Chicken and Dumplings
This recipe is meant to complement the blog "Chicken and Dumplings” which was posted May 20, 2015. You can find the post in the May, 2015 archives.
- 1 whole chicken
- 3 cups flour
- salt
- 2 eggs, beaten
Place chicken in a 5 qt pot and cover with water. Add a couple teaspoons of salt. Bring to boil, reduce heat and simmer until chicken is cooked, 35-45 minutes depending upon the size of the chicken.
Cool chicken, then remove from bones and set the meat aside.
Mix flour and 1 tsp salt. Add eggs and ¾-1 cup of broth. Skim the broth from the top of the pot. This will remove fat from the broth and add it to the dumpling batter to serve as shortening.

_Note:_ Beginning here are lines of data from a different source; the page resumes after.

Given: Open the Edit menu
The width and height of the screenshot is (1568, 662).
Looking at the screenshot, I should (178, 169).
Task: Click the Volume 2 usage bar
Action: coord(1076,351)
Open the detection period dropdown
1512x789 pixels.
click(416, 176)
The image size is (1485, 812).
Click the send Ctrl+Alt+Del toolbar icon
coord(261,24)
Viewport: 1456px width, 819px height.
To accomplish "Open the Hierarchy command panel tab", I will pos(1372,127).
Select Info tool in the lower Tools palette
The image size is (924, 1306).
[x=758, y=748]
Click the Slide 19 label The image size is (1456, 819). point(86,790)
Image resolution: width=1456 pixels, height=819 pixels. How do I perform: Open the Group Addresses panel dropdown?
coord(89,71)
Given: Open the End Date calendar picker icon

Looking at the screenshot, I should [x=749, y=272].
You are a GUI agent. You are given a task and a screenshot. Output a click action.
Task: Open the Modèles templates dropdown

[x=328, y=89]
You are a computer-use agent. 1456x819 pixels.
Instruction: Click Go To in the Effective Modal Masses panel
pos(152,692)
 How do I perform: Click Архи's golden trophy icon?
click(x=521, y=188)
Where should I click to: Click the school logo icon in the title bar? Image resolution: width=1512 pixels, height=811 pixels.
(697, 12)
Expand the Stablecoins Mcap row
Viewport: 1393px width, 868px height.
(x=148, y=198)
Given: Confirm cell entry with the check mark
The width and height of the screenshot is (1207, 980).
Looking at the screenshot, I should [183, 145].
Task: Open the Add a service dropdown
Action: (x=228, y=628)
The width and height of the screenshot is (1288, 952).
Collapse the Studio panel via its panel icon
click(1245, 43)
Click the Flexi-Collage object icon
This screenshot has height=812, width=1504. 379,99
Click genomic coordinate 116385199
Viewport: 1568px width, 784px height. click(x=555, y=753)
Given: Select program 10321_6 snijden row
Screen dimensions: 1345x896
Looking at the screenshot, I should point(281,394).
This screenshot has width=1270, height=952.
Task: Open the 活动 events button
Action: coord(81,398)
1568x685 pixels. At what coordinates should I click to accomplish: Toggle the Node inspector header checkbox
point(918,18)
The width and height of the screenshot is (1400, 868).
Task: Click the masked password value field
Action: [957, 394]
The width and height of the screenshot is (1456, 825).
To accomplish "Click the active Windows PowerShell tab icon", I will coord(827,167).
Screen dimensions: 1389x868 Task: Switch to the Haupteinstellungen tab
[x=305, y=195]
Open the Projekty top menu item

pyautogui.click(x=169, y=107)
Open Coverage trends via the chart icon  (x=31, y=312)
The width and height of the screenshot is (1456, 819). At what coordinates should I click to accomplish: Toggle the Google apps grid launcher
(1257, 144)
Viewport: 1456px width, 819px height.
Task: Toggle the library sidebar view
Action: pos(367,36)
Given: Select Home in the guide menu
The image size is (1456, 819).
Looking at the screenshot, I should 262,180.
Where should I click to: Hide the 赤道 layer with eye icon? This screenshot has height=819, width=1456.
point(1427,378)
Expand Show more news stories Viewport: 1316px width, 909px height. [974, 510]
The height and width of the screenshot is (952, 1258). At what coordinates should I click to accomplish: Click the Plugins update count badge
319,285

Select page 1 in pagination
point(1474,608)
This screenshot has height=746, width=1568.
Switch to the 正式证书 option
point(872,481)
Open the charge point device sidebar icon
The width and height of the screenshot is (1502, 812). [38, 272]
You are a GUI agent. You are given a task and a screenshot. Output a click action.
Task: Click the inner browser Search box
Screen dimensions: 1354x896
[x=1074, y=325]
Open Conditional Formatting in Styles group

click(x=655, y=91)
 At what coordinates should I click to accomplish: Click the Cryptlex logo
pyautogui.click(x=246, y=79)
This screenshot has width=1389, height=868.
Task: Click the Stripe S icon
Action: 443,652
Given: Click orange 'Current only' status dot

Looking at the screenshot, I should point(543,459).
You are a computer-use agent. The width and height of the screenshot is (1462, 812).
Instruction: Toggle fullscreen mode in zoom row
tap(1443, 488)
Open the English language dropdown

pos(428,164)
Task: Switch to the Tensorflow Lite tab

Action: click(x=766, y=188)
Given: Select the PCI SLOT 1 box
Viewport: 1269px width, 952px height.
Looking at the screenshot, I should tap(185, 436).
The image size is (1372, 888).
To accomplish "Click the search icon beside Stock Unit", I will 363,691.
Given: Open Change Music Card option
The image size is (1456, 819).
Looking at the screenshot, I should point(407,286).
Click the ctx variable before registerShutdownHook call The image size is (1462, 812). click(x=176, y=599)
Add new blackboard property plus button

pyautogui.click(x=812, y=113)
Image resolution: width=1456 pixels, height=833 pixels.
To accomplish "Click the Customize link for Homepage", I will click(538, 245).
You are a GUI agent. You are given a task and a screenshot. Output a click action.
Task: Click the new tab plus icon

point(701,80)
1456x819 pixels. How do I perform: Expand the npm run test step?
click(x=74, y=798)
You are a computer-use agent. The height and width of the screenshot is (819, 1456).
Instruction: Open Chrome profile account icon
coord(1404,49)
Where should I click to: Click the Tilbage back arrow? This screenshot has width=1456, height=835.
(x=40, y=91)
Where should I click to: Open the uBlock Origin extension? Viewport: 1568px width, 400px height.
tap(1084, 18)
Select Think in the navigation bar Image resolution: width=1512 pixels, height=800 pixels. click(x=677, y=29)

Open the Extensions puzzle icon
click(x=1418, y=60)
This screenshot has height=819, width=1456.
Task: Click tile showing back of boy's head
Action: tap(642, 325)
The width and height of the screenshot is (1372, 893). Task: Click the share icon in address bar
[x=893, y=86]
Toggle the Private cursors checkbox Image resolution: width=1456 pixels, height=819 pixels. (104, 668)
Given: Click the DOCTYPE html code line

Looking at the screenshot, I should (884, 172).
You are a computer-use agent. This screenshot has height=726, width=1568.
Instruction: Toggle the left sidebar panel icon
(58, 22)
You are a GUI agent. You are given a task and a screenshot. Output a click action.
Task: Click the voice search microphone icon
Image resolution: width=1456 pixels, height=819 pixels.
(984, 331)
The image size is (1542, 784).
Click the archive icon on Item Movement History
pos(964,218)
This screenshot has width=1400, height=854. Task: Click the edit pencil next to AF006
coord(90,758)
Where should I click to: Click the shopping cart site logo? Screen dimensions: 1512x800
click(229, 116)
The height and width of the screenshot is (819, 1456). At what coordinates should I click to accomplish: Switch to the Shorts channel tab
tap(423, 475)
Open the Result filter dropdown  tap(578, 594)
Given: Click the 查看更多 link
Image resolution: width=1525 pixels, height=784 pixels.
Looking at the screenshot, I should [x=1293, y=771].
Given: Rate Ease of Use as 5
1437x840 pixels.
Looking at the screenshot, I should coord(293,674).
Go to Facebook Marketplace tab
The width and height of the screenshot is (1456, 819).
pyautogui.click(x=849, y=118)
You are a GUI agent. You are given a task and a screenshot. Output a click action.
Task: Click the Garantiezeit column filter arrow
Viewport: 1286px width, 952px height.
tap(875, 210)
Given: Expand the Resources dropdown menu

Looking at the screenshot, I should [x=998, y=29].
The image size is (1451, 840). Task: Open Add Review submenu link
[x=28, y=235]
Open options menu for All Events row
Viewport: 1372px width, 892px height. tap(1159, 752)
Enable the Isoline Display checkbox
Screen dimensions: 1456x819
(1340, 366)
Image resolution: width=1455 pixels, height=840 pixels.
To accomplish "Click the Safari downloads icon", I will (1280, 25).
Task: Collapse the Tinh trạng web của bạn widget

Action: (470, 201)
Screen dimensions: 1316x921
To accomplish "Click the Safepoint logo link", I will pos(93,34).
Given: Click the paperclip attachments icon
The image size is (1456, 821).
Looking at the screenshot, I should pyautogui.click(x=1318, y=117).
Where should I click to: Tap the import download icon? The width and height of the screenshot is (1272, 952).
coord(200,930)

The dough will be loose and sticky. Flour a board or countertop heavily and pour the dough out on it. Gradually bring the dough together, kneading gently, until you can press it out flat and it does not stick. (This may take quite a bit of added flour.) The dough should be about 1/8 inch thick. Cut with a knife or pizza wheel into ½ inch wide strips, then each strip into a 2-3 inch long rectangles.
Bring the broth to a boil, then lower to a simmer and add the dumplings one at a time at a rate that keeps the broth simmering. You may have to adjust the heat. Five minutes after the last strip is added, stir in the chicken and heat through.
This was definitely a dish for the poor. Nothing else was added to flavor the broth, like onions, carrots, or celery. You can do as you please.
To reheat the next day, do so over gentle heat. The dumplings continue to swell that first night and it looks like there is no broth left, but low heat and patience will show you otherwise.